» Material provided

Segment Open

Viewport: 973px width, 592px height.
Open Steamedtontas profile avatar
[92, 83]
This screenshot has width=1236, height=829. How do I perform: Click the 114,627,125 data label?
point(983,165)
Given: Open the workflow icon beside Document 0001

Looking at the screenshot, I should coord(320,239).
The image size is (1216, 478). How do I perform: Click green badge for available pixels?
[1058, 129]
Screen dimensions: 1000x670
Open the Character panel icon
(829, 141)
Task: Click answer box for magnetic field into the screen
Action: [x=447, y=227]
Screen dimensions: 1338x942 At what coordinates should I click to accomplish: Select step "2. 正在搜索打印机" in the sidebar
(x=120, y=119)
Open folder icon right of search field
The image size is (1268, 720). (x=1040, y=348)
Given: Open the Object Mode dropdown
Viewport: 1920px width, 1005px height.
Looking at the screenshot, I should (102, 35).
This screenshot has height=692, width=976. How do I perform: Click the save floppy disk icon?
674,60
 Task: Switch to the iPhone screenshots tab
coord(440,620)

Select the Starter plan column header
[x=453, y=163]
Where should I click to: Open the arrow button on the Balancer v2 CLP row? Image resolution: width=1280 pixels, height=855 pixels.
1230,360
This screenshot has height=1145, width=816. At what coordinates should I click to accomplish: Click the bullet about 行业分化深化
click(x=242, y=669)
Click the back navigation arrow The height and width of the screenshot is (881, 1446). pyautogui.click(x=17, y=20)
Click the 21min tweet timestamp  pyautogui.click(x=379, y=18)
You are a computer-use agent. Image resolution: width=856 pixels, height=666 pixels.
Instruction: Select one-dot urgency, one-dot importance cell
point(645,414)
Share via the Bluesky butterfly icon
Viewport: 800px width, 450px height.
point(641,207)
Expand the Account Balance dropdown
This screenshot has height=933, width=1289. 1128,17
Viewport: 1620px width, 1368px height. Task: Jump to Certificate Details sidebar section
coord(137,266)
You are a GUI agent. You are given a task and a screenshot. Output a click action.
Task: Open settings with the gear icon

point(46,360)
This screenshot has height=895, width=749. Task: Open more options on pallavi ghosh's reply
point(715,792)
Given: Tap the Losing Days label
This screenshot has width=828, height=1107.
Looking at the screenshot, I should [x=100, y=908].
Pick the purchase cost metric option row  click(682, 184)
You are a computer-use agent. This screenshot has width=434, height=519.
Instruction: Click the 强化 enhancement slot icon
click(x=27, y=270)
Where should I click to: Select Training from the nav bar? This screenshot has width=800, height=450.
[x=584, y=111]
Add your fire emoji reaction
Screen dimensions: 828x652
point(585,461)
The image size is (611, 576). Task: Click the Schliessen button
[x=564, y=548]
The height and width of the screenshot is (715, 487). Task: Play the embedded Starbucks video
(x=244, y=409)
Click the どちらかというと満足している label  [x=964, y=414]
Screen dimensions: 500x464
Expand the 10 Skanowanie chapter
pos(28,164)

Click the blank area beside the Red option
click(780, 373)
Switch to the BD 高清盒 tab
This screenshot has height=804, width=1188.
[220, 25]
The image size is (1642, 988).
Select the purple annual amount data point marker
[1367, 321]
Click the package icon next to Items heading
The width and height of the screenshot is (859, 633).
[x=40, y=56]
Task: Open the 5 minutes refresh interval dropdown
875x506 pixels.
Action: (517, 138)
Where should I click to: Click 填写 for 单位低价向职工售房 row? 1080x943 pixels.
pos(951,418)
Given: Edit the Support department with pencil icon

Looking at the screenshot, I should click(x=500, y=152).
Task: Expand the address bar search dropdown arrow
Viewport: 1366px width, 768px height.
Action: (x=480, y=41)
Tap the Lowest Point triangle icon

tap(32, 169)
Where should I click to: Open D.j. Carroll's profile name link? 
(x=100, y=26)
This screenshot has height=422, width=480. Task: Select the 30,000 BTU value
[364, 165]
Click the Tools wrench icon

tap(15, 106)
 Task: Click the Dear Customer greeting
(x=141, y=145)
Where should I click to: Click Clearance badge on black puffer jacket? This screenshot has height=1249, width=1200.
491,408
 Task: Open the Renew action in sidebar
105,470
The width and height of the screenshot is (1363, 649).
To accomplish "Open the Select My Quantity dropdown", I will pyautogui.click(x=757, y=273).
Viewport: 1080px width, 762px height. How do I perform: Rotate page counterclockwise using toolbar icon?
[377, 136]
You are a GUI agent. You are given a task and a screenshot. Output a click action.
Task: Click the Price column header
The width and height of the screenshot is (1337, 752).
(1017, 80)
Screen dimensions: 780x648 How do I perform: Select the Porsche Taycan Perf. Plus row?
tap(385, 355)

Segment Closed

» Assigned task
Using the entries above, give the number of lines that carry the string "computer", without anything else.

» Task response
2